Records taken from a collection:

----------------------------------------

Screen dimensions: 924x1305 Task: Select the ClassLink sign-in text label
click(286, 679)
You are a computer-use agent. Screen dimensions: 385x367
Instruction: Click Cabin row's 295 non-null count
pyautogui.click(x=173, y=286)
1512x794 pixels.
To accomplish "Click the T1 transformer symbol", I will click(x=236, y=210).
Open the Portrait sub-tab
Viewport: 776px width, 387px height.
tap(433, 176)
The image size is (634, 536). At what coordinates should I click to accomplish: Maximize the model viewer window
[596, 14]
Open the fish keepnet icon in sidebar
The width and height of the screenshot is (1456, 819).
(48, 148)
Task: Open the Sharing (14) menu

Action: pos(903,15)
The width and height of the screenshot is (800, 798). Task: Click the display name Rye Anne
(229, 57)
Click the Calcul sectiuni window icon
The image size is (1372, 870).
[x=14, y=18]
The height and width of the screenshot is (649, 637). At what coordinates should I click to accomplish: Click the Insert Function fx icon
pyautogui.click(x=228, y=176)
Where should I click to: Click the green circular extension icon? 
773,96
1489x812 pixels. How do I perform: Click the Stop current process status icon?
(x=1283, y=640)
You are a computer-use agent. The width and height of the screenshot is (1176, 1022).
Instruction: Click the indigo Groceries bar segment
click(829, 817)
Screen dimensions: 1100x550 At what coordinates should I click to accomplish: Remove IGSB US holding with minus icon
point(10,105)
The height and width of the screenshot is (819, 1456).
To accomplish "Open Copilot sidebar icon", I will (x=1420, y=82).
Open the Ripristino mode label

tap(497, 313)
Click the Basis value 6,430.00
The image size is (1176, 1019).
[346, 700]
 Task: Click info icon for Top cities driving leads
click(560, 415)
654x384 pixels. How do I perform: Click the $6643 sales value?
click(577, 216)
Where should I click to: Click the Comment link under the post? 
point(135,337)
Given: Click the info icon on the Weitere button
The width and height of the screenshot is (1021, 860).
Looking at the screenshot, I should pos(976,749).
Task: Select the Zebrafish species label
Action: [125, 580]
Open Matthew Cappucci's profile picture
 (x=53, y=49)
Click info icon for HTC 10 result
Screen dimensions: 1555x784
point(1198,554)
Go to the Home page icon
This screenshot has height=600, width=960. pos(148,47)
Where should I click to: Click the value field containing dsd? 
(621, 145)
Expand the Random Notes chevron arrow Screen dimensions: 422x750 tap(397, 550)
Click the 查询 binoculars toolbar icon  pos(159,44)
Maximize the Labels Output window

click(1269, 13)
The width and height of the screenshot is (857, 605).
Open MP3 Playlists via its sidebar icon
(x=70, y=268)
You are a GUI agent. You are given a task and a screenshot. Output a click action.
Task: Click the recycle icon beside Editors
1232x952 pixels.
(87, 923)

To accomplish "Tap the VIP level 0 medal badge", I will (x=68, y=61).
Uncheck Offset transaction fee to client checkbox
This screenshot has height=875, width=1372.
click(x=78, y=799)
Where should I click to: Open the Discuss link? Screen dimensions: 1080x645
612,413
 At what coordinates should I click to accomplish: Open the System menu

----------------------------------------

## [TASK REQUIREMENTS]
Update the listing lines starting at the one that has "Click the Basis value 6,430.00" and ending after the one that has "(x=70, y=268)", changing "Comment" to "Reply" and leaving everything else the same. Give back only those lines.

## [ANSWER FOR THIS EXERCISE]
Click the Basis value 6,430.00
The image size is (1176, 1019).
[346, 700]
 Task: Click info icon for Top cities driving leads
click(560, 415)
654x384 pixels. How do I perform: Click the $6643 sales value?
click(577, 216)
Where should I click to: Click the Reply link under the post? 
point(135,337)
Given: Click the info icon on the Weitere button
The width and height of the screenshot is (1021, 860).
Looking at the screenshot, I should pos(976,749).
Task: Select the Zebrafish species label
Action: [125, 580]
Open Matthew Cappucci's profile picture
 (x=53, y=49)
Click info icon for HTC 10 result
Screen dimensions: 1555x784
point(1198,554)
Go to the Home page icon
This screenshot has height=600, width=960. pos(148,47)
Where should I click to: Click the value field containing dsd? 
(621, 145)
Expand the Random Notes chevron arrow Screen dimensions: 422x750 tap(397, 550)
Click the 查询 binoculars toolbar icon  pos(159,44)
Maximize the Labels Output window

click(1269, 13)
The width and height of the screenshot is (857, 605).
Open MP3 Playlists via its sidebar icon
(x=70, y=268)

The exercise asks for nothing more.